Le Nom déchiré

Publié le par Garrigues

Dans les premiers chapitres de la Genèse, le nom de Dieu évolue.

Dans le premier chapitre de la Genèse Dieu s'appelle « Dieu ». Il crée. Il dit : « Que la lumière soit » et il y a la lumière. Il est le Créateur Tout-puissant qui fait exister l'univers, la terre et les créatures. Il donne la vie. Celui qui crée la vie est appelé « Dieu ».

Dans le deuxième chapitre de la Genèse apparaît un nouveau nom de Dieu : « le SEIGNEUR Dieu ». Ces deux mots restent toujours ensemble, comme si l'on avait simplement ajouté une précision au nom divin, sans ajouter une nouveauté. Dieu est le même que dans le premier chapitre mais on découvre qu'il est Dieu ET Seigneur. On remarque que le mot « Seigneur » (ou Yahvé dans la Bible de Jérusalem, ou l'Éternel dans les Bibles juives) apparaît dans le chapitre où est racontée la création de l'homme et de la femme.

Est-ce que cela signifie que l'homme et la femme révèlent qui est Dieu ?

Il semble que la création est destinée à l'homme et que l'homme en est responsable. Le Seigneur Dieu commence à parler à l'homme pour lui expliquer ce qu'il peut manger et ce qu'il ne peut pas manger. Et quand l'homme parle pour la première fois c'est pour s'émerveiller devant la femme qu'il découvre à ses côtés.

Le mot « Seigneur » dans le Nom divin semble être lié à la création de l'homme et de la femme et, par conséquent, apporte une information nouvelle sur l'identité du Créateur. Il ne crée pas seulement des êtres vivants mais des êtres libres auxquels il donne des instructions. Ces êtres sont donc capables de dire « oui » ou de dire « non » à leur créateur. C'est une grande nouveauté dans la création. Auparavant seul Dieu pouvait prendre des décisions ; désormais l'homme aussi peut – comme Dieu – choisir, vouloir, décider... Et parler.
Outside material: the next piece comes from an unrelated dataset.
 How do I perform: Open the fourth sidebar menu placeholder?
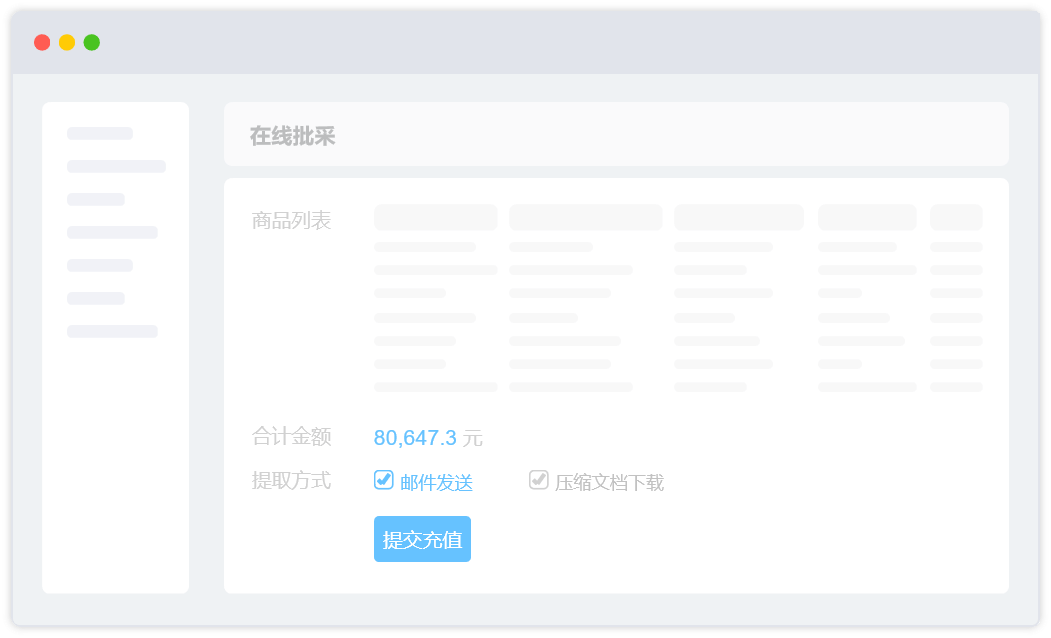pyautogui.click(x=112, y=232)
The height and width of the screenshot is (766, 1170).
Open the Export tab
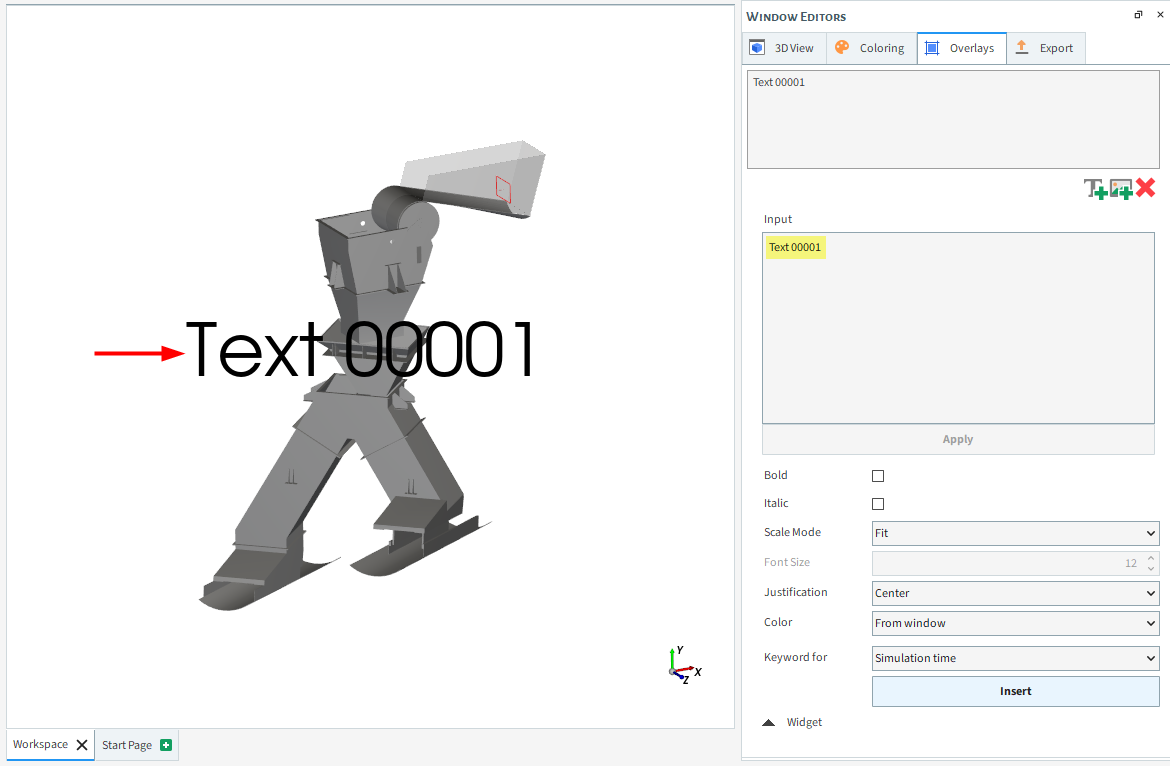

Dans le troisième chapitre de la Genèse apparaît un nouveau « personnage » qui parle, le serpent.

C'est alors que le Nom divin « le Seigneur Dieu » va être déchiré.

La femme n'avait pas entendu les recommandations du Seigneur Dieu puisqu'elle n'avait pas encore été créée. C'est l'homme qui avait dû les lui transmettre. Or, au début de ce troisième chapitre, le serpent dit à la femme « Dieu vous a dit... ». Il fissure le Nom de Dieu.

Le serpent déforme le Nom divin en le prononçant partiellement. Il oublie le mot Seigneur apparu au moment de la création de la liberté ; il montre à la femme uniquement la puissance divine. Le serpent masque la bonté du Créateur qui nous a fait libres et qui, pour nous préserver du malheur, nous a donné des instructions. Le Seigneur Dieu nous a expliqué ce qui est bon et ne l'est pas pour notre « santé » et le serpent déforme ses prescriptions en disant que tout est bon à manger. Autrement dit, avec le serpent nous pouvons nous laisser aller à manger de tout sans réfléchir. Il suffit de suivre nos penchants, nos appétits, nos envies. Nous voyons un champignon agréable à nos yeux et nous le mangeons. Pourtant, le Seigneur Dieu nous avait offert un « mode d'emploi », il nous avait indiqué quels étaient les bons et les mauvais champignons.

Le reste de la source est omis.